WWW2026

llm-tuna - Hyperparameter Optimization for LLM Inference

Thameem Abbas Ibrahim Bathusha, Aanya Sharma, Andy Huynh, Rehan Samaratunga, Ashish Kamra

Abstract

The performance of large language model (LLM) inference engines heavily relies on deployment-specific parameters such as batch size, parallelism, CUDA graphs, and GPU and network topology, however, with every new LLM released, the optimal setting of these parameters becomes a problem of interest. Additionally, as developers find new applications for LLMs, the parameter space only increases, with large scale inference deployments that span multiple nodes (i.e. llm-d [5]). In this work, we demonstrate ''llm-tuna'', an open-source framework that automates parameter search for vLLM [4] based inference workloads across a diverse set of hardware setups. Our framework utilizes Bayesian optimization via Optuna to select the best configuration while parallelizing trials across multiple nodes to enable large scale studies.

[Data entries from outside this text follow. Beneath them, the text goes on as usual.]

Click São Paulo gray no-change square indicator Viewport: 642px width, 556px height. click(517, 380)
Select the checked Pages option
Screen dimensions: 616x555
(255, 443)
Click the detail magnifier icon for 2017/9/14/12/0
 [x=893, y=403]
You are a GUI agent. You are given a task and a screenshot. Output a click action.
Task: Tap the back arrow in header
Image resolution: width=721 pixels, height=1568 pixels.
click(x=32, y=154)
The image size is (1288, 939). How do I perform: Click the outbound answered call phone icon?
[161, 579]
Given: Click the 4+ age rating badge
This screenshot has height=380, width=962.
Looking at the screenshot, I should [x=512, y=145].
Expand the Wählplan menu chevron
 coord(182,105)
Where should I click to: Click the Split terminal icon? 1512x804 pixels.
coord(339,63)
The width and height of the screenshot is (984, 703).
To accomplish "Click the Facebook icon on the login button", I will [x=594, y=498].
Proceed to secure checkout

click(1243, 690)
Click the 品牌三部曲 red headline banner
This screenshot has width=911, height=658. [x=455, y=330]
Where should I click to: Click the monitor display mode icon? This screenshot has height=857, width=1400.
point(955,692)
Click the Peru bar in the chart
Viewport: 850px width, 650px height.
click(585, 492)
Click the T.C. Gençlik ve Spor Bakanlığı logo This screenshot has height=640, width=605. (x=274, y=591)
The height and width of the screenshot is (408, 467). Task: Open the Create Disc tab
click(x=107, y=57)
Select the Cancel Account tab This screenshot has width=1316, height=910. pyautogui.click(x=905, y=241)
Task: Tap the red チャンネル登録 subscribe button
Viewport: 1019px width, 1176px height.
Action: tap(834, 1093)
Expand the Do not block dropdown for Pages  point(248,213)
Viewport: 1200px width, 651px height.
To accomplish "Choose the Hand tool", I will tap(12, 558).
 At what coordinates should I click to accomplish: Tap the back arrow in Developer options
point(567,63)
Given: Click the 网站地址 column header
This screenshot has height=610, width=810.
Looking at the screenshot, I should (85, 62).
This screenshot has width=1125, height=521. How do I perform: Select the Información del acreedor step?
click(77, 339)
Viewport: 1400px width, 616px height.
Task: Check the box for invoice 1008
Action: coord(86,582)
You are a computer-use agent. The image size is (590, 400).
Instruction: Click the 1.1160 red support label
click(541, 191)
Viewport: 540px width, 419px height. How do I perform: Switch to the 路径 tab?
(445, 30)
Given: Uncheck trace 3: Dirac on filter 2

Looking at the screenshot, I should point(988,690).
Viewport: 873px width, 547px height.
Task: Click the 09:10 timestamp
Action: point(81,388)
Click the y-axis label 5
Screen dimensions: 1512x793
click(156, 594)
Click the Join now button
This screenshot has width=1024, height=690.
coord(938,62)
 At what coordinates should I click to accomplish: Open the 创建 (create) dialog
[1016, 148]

We evaluate our system on a mixture-of-experts (MoE) model family (Qwen3-30B-A3B, Kimi-K2-INT4, GPT-OSS-120B, Deepseek-R1-671B), configuring each experiment to avoid artifacts of KV-cache pre-emption effects. Our method achieves output throughput gains of up to 32.9% while never suggesting configurations that are worse than vLLMs' baseline performance. Our results demonstrate the potential of systematic auto-tuning to expose non-obvious performance regimes and guide operator defaults.